将一个整数除以值可能为负的整数后结果的整数舍入算法

Question

I am working with C source code that has a function RptRound() used in various reports which takes two values, an amount and a second value such as a count, divides them and then rounds the result. The amount value being divided is usually a currency amount such as US dollars times 100 for an amount in cents.

My question is whether the current function being used will provide correct rounding if the value of both lAmount and sDivisor are negative resulting in a positive result of their division.

Looking into the subject of rounding it appears that it is not nearly so cut and dried as I originally thought. However it appears the intent here was to do a Round-Half-Up type of rounding. Or rather Round-Half-Away-From-Zero.
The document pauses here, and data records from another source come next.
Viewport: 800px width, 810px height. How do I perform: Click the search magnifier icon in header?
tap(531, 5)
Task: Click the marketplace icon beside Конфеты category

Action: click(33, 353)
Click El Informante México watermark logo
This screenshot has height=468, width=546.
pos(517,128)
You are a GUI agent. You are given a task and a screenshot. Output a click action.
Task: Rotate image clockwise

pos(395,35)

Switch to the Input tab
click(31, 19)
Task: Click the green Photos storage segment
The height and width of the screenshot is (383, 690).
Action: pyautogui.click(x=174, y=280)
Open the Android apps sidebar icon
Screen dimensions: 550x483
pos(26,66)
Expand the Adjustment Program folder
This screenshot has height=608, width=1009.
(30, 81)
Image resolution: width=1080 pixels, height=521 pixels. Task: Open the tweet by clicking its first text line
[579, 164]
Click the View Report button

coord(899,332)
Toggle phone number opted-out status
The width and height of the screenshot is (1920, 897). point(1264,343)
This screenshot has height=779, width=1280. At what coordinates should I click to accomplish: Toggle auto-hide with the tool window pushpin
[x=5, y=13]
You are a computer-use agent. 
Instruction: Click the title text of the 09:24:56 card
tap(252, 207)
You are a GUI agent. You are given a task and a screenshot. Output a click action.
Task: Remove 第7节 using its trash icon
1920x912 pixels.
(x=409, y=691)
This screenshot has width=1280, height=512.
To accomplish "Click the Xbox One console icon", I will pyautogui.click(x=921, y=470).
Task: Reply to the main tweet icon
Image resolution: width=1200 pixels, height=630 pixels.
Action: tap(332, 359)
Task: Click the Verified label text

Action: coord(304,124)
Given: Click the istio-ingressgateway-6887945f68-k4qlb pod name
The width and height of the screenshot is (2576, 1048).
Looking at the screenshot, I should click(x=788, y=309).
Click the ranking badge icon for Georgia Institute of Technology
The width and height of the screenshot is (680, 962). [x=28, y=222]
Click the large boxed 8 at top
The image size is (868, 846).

However this function only does so if the value of the divisor, sDivisor is positive.

The current function is as follows:

DCURRENCY RptRound( DCURRENCY lAmount, SHORT sDivisor )
{
    if (sDivisor) {                      /* Not Divide 0 Case */
        D13DIGITS   Quot, Quot1;

        if ( lAmount < 0 ) {
            Quot1 = -5;
        } else {
            Quot1 = 5;
        }
        Quot = lAmount * 10;
        Quot /= (LONG)sDivisor;
        Quot += Quot1;
        Quot /= 10;
        return Quot;
    }
    return (0);
}

It looks like so long as sDivisor is always positive then this function will give the correct, rounded up result with a positive value of x.5 rounded up to (x + 1) as well as a negative value of -x.5 rounded down (more negative) to (x - 1).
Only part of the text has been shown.